SECURE CONFIGURATION BASELINE STANDARD: DISH

Defensive Infrastructure System Hardening · IT and OT Hardening Profile


Document ID CERG-STD-CFG-001
Version 1.21
Status Approved
Classification Public
Owner Engineering Pillar Leader (Platforms)
Parent Policy CERG-POL-001 - Cybersecurity Policy
Supporting Standards CERG-STD-IT-001 · CERG-STD-OT-001 · CERG-STD-CUI-001 · CERG-STD-AC-001 · CERG-STD-LM-001 · CERG-STD-CR-001
Review Cycle Annual / Upon CIS Benchmark version change or new platform class
Frameworks CIS Benchmarks v8+ · CIS Controls v8 · NIST 800-53r5 (CM family) · NIST 800-82r3 (OT) · NIST 800-171r3 · IEC 62443-3-3 / 4-2
Regulations NERC-CIP v7 CIP-007/CIP-010 · CMMC L2 (3.4.x) · SOX ITGC (Change/Operations)
Environments Owned data center · IaaS / PaaS · SaaS (Tier 1) · OT (BES and non-BES) · Endpoint · Network · Cloud control plane · Container/K8s

Table of Contents

  1. Purpose and Scope
  2. The DISH Profile
  3. Baseline Tiers and When Each Applies
  4. Baseline Catalog
  5. IT Platform Baselines
  6. Cloud Baselines
  7. Container and Kubernetes Baseline
  8. Network and Firewall Baselines
  9. SaaS Tier 1 Baselines
  10. OT Platform Baselines
  11. Regulatory and Framework Alignment Summary
  12. Document Control

1. Purpose and Scope

CERG-POL-001 requires approved baselines per asset class. The Operating Model names baselines, IaC, and policy-as-code as core Engineering activities. The IT, OT, and CUI standards each independently call for baselines. Until this standard, those requirements existed without a unified implementation set, which made hardening impossible to delegate or assess.
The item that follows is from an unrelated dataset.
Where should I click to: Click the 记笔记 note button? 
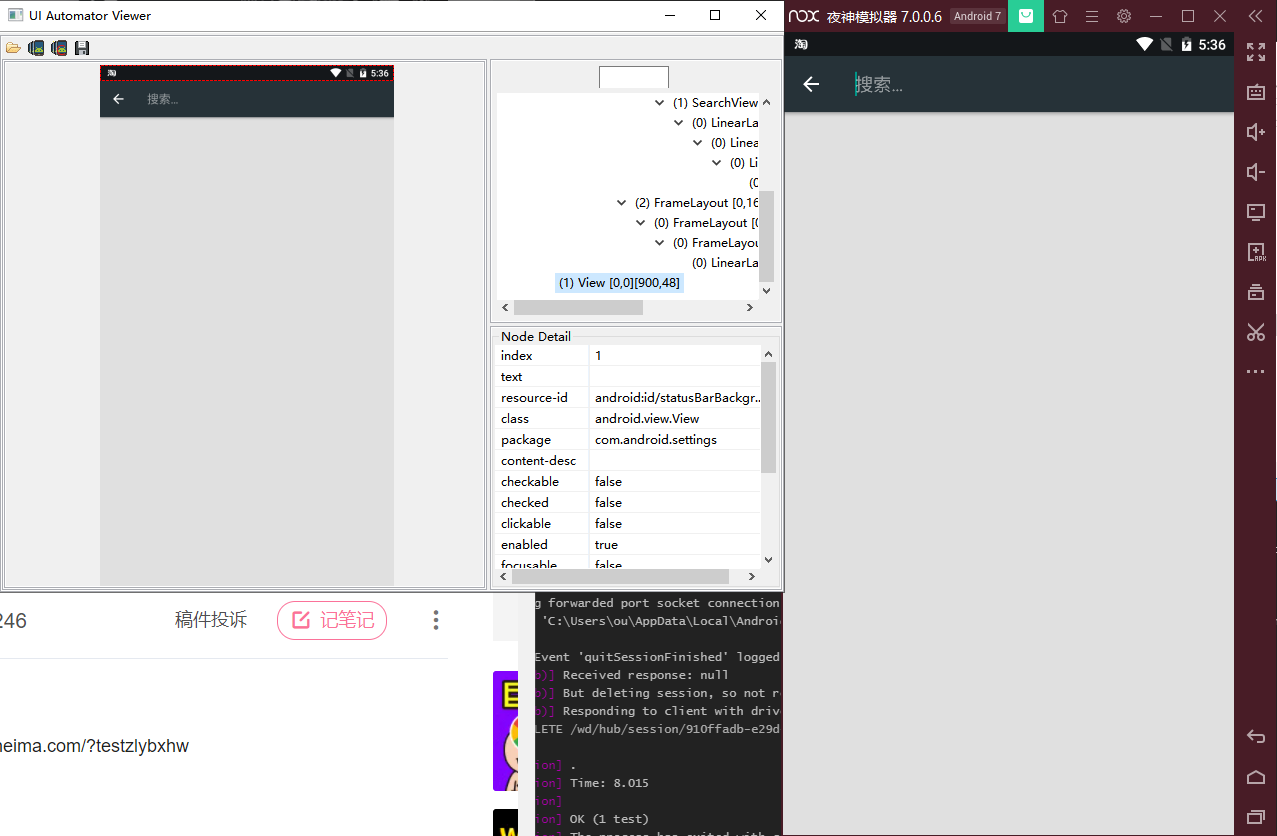click(331, 620)

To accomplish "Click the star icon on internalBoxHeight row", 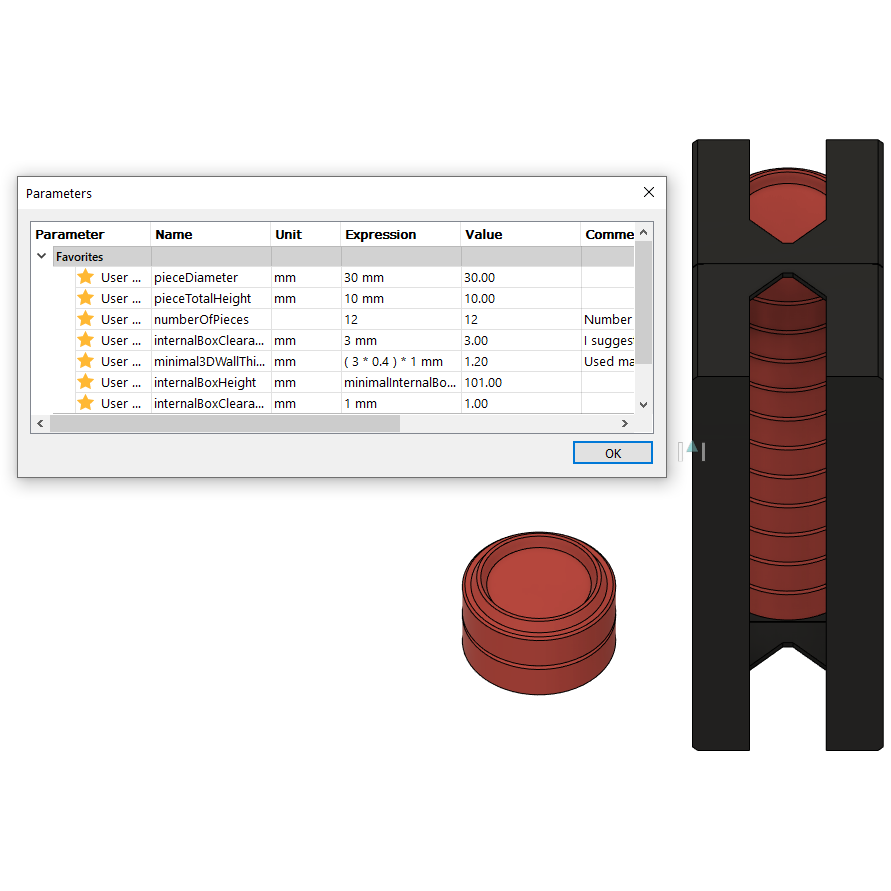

This standard establishes the DISH profile - Defensive Infrastructure System Hardening - applicable to every in-scope asset class, IT and OT, with a single hardening minimum, an elevated tier for High-Impact and BES systems, and explicit fallbacks where CIS does not apply. The acronym is used throughout the CERG document library to refer to the baselines, scan profiles, and drift-detection signals derived from this standard; it is defined here and in CERG-POL-001 §3.

Hardening Is Not Optional

A baseline that exists “in policy” but cannot be enumerated, scanned, or remediated is not a baseline. CERG treats hardening as a deliverable artifact (the baseline document), a scan profile (DISH), and a continuous control (drift detection). All three are required or the asset is non-compliant.

1.1 Scope

Applies to every in-scope asset class:

  • Windows Server, Linux server, workstation/endpoint, mobile (MDM-managed)
  • Network device (switch/router), firewall, load balancer
  • Cloud landing zone and control plane (AWS, Azure, GCP)
  • Container and Kubernetes (cluster + workload)
  • Tier 1 SaaS (M365, Salesforce, ServiceNow, etc.)
  • SCADA server, HMI, historian, RTU, relay, engineering workstation, OT jump server
  • Identity systems (IdP, IGA, PAM), see also CERG-STD-AC-001

2. The DISH Profile

DISH is the CERG-native, IT-and-OT-spanning hardening scan profile. It is implemented in the vulnerability scanning platform as a custom scan template that aggregates the requirements below.

2.1 Composition

Source Role in DISH
CIS Benchmark Level 1 Inescapable floor for every in-scope asset where a CIS Benchmark exists.
CIS Benchmark Level 2 Required for High-Impact systems, BES Cyber Systems, CUI components.
NIST 800-82r3 Authoritative for ICS/OT where CIS does not apply or contradicts safe OT operation.
IEC 62443-3-3 (SR) and 62443-4-2 (CR) Authoritative for OT component-level requirements, including vendor-supplied systems.
NIST 800-171r3 Authoritative for CUI-component-specific parameters.
NIST 800-53r5 CM family parameters Authoritative for any control where CERG-GOV-CB-001 names a parameter (timeouts, lockouts, retention).
CERG-specific overrides Documented in this standard. Overrides are an exception to CIS, not a relaxation - they are tighter than CIS, never looser.

Why a Named Profile

DISH gives Engineering, Risk, and the Audit team a single label they all mean the same thing by. “Did this asset pass DISH?” is a yes/no auditable question. “Is this asset hardened?” is not.

2.2 DISH Scan Output

The DISH scan produces, per asset:

  1. Pass/fail per check, with CIS/NIST/IEC citation.
  2. CERG-X-03 compliance status (Implemented / Partially Implemented).
  3. Severity-weighted score for trending (used by CERG-GOV-MTR-001 CM-001).
  4. Exception annotation for any check covered by an approved exception in the Exception Register.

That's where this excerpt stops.